PAGE TEXT.

• • • • • • •

What is Big Data
- Facebook generated 500 Terabyte of data everyday and do lots of analytics per day.
- 1 Terabyte of data generated by an aeroplane. It keeps all the logs of running of aeroplane. We got to know the reason for crash. We need to analyze the data if a flight crashes so that we can avoid future failures. Huge amount of data is stored which include weather conditions also. We analyze this huge data only mostly when there is a mishap.
- Lot of data being generated by Power Grid. Information of which electrical equipement using how much electricity right from our home. The electricity or power department need to know where exactly electricity is getting consumed. e.g. Resolve fight between with two states sharing same power grid.
- Stock Exchange - Which stocks going up and which gone down. Every minute detail of each and evry stock.
- Unstructured Data is where data is in the form of file or logs. There are no columns or rows or defined format of data. In Big data we have various unstrcutred data.

• • • • • • •

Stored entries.
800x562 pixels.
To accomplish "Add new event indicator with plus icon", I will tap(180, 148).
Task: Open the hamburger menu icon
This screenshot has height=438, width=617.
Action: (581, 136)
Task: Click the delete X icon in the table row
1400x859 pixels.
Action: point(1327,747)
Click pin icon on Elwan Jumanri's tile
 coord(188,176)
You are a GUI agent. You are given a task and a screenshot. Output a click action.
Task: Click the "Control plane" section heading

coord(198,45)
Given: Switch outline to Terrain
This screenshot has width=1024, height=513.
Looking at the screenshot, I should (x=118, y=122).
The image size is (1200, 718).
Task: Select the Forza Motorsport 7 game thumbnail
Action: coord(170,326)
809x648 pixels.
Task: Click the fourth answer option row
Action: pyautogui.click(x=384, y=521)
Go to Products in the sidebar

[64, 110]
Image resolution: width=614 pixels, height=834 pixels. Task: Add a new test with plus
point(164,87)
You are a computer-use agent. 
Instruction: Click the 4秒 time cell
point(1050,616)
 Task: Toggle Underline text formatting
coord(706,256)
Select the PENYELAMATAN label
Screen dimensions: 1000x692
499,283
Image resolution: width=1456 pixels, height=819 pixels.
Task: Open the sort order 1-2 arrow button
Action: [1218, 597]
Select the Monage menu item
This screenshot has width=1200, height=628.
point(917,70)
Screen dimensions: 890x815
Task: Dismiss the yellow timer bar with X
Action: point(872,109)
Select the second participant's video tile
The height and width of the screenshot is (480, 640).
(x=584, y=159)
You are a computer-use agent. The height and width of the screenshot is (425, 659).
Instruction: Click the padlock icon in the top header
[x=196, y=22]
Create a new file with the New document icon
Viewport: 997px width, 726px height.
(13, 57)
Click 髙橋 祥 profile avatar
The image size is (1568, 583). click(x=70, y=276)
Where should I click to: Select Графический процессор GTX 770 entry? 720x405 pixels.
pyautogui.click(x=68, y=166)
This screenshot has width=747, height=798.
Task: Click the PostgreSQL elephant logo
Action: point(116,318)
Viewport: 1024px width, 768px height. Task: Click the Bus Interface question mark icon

• • • • • • •

TO BE DONE.
Could you give the Big Data page again, starting with "- Lot of data" and going on through "same power grid.", and swap "states" for "regions"? The items play no part in this.

ANSWER IN FULL.
- Lot of data being generated by Power Grid. Information of which electrical equipement using how much electricity right from our home. The electricity or power department need to know where exactly electricity is getting consumed. e.g. Resolve fight between with two regions sharing same power grid.